I've only seen "Baby Driver" once. I intend to see it in theaters at least one more time while I still have the chance, because the movie is as much an audio journey as it is a visual journey that I really feel like I need the big sound to appreciate it. In the mean time, I've been rewatching the trailer a shit ton, cause seriously, this movie is good and I want to relive it as much as possible.
I will admit this next part was pointed out to me by my (first time and new, but hopefully not last) movie partner. In "Baby Driver," Baby wears sunglasses and they're a metaphor about his attempts to shield himself from the violence that surrounds him in his pursuit of crime. About halfway through the movie one of the main antagonists, Bats, slaps the glasses off of Baby's face. Comically, Baby just fishes out another pair of glasses and puts them on. Fast forward quite a few scenes where a bunch of shit goes down and Baby is being dragged into the dark reality of the life that he is leading. The transition is slow at first, and during this time, Baby is still a bit innocent. His sunglasses are half broken, with one lens in and one lens missing and he still has some innocence to him. By the time his sunglasses are completely missing though? He's completely immersed in the world of sin he's found himself in and there's nothing there to shield him from it.
Great symbolism. If I have to admit, I probably wouldn't have caught it until my fourth or fifth viewing (if ever).
Have I ever stated how much I love this movie? I watched it for the first time in a few years (for movies I really like, I like to take long breathers in between so it's like I'm watching them for the first time again). My only quibble is that there are two scenes of intense gore that I think it could have done without, but other than that, this movie is amazing. All of the actors are on point. The composition on the majority of the shots are amazing. The slow build up of pace, the characters acting with clear and deliberate motivation, the creative chase scenes. This is a good, good movie. After seeing Baby Driver and having the sunglasses metaphor pointed out to me, I noticed something in Drive that I didn't notice before. Here goes.

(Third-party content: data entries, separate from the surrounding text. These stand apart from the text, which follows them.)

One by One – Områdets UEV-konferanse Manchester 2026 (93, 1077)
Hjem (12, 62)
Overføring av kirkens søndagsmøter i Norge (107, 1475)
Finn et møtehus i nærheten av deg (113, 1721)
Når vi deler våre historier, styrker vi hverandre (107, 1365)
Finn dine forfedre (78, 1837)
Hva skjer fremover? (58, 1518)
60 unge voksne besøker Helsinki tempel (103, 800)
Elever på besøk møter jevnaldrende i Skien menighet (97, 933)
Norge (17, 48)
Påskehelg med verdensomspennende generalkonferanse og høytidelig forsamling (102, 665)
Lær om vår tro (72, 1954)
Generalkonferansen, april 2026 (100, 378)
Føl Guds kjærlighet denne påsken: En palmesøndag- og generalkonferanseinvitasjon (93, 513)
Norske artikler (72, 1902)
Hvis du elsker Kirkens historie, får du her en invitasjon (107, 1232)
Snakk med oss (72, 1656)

The Driver's scorpion logoed, white sports jacket. Between you and me, I think sports jackets are about as far from macho as you can get. When I think of manly jackets, I think of leather, denim, western dusters, etc. Now that I think about it, I think the sports jacket fits perfectly. Here's why.
The Driver is pretty quiet. He doesn't say a lot, but he doesn't come across as a tough man with no name character who doesn't say much (say Eastwood in Fistful of Dollars), but more like a guy with some edge but is still a bit soft cause he's a guy who hasn't really developed it yet. The jacket fits him perfectly. The scorpion logo? Bit of edge. Sports jacket? Stylish but not really edgy and it doesn't do much to protect you from the elements, let alone anything else. It's a good fit for the character. Much like sunglasses on a kid getaway driver from another film.
Here's the new thing I noticed. The first time we see him kill a man, he's wearing that jacket. Again with his second. The more The Driver tries to resolve the dilemma he's in, the more violent he becomes. The more violent he becomes, the more filthy his jacket gets. By the end of the movie, it is caked in blood and filth and sin and while it's the same jacket, it's something completely different. Likewise, The Driver, while still the same guy, is definitely not the person we saw in the beginning.
Clothing as metaphor. Film makers are smart.